Search This Blog

Thursday, February 12, 2009

External review should encompass full merits review and discretion to disclose.

Whether an external Freedom of Information review body should have power to require release of an otherwise exempt document- either on public interest or other grounds- is one of those important policy matters that can spark plenty of debate.

It's an issue several submitters are running up to the Senate Public Administration and Finance Committee in Canberra this afternoon.The Federal Act since enactment has stipulated that a finding by the AAT that a document is exempt is the end of the matter.
Elsewhere the Victorian Civil and Administrative Appeals Tribunal has legislative power to exercise an override discretion where it decides the public interest "requires" disclosure of an otherwise exempt document. The courts have narrowly defined requires to mean necessitates or compels.

In NSW there is no specific legislative power in the relevant legislation but the Supreme Court (Nicholas J) in University of New South Wales v McGuirk [2006] NSWSC 1362 at [102] ended years of uncertainty and differing decisions by tribunal members when it decided that the Tribunal had the same discretion as the original decision-maker in every case where a document has been found to be exempt: that is to consider whether disclosure or non disclosure was the correct and proper decision, consistent with the objects of the Act.

In IPART v Services Sydney [2008] NSWADTAP 79 the Tribunal Appeal Panel has qualified the effect of the McGuirk decision. Although not the central point in the case, the Appeal Panel decided [46] that the discretion did not extend to documents found to be exempt under clauses 1, 2 and 4- "restricted documents" in the language of the NSW Act.

The main issue before the Appeal Panel was the interpretation of the NSW FOI Act concerning Tribunal review powers when an agency has decided that a document is exempt under clauses 1,2 or 4 .The Act (Section 57) states that the Tribunal is to consider and decide whether there are "reasonable grounds for the claim." The issue was whether Section 57 was a specific contrary provision that ousted the more general Tribunal powers on review set out in Section 53 of the Administrative Decisions Tribunal Act:to make the "correct and preferable " decision on the status of the document, that is undertake full merits review of the original decision.

The Appeal Panel [33-45] accepted a submission that the High Court in the McKinnon case had established a relevant precedent for what constitutes
a ‘reasonable grounds’ inquiry. That case involved consideration of what the law required when review was sought of a decision to issue a conclusive certificate - whether there were reasonable grounds for the claim.There was enough said in the judgments of the majority to satisfy the Appeal Panel that the High Court had accepted that when an act set out two different procedures for review Parliament meant the more particular to limit the more general. That is where the NSW FOI Act stipulated a "reasonable grounds" review for a decision that a document was exempt, this served to limit the Tribunal's general powers to undertake full merits review of the decision.
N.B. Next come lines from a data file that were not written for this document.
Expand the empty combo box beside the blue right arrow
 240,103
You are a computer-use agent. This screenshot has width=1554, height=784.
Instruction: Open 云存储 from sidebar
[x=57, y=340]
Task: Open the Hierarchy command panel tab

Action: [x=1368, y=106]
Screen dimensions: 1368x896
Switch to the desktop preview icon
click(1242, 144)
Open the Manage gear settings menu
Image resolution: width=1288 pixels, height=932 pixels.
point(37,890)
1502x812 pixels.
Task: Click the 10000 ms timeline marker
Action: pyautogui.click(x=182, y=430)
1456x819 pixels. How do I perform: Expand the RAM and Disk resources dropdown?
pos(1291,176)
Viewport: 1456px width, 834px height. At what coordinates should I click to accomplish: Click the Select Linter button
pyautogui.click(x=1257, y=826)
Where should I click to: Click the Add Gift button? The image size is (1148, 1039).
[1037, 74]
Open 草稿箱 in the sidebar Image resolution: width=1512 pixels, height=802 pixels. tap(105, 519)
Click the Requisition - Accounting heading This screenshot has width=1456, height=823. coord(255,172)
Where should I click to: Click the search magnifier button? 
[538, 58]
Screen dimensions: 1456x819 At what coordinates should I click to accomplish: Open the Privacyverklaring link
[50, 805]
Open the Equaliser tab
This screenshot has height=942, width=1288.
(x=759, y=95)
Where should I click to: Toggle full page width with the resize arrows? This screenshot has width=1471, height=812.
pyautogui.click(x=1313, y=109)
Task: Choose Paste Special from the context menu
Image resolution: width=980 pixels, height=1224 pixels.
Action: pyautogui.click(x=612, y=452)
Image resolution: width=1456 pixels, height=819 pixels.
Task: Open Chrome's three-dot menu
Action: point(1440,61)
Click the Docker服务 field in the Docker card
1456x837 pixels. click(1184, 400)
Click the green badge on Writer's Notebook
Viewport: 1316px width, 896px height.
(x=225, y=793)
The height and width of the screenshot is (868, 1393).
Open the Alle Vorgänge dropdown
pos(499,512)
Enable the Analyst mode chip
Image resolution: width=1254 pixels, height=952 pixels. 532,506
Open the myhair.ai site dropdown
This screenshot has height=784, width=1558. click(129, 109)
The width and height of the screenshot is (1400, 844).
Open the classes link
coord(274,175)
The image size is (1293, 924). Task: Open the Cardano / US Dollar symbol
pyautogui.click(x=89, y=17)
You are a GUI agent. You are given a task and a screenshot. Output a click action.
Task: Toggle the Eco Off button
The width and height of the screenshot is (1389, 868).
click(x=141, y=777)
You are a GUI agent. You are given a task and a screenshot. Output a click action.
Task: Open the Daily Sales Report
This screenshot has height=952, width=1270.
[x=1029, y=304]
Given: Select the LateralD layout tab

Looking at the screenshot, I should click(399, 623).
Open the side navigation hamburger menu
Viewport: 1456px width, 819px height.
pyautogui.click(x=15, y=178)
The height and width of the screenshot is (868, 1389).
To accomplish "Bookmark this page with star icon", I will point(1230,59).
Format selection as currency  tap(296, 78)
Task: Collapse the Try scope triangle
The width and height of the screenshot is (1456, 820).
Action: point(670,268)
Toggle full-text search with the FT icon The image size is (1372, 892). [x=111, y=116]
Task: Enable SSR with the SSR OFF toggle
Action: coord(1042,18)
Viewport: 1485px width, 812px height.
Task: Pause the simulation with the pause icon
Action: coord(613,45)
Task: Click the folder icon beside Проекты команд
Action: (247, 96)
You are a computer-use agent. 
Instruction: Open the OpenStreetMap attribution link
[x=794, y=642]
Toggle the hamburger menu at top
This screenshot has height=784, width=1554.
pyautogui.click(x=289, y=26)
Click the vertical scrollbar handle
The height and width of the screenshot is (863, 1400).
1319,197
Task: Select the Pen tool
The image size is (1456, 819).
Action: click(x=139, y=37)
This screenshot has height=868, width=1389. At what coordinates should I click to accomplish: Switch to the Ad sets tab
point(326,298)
In my opinion full external merits review of decisions to refuse access should be available for all exemption claims. The Federal Government appears to have accepted this and has a bill before Parliament which will achieve this result. What an irony that the significance of the High Court's decision in McKinnon will wane in the Federal arena as a result, but in line with this Tribunal decision will continue to limit full review in NSW of any decision to claim documents as exempt as cabinet documents or, of even more concern, of documents claimed exempt under Clause 4 (law enforcement and public safety), an exemption used very frequently by NSW Police. All this in a state where the Premier has announced the end of secrecy and plans to turn the Freedom of Information Act on its head.

The NSW Ombudsman's review report didn't include any commentary or specific recommendations on these matters. The Premier should commit,
in the new Open Government Information era, to full merits review for all exemption claims and to an override discretion for the external review body.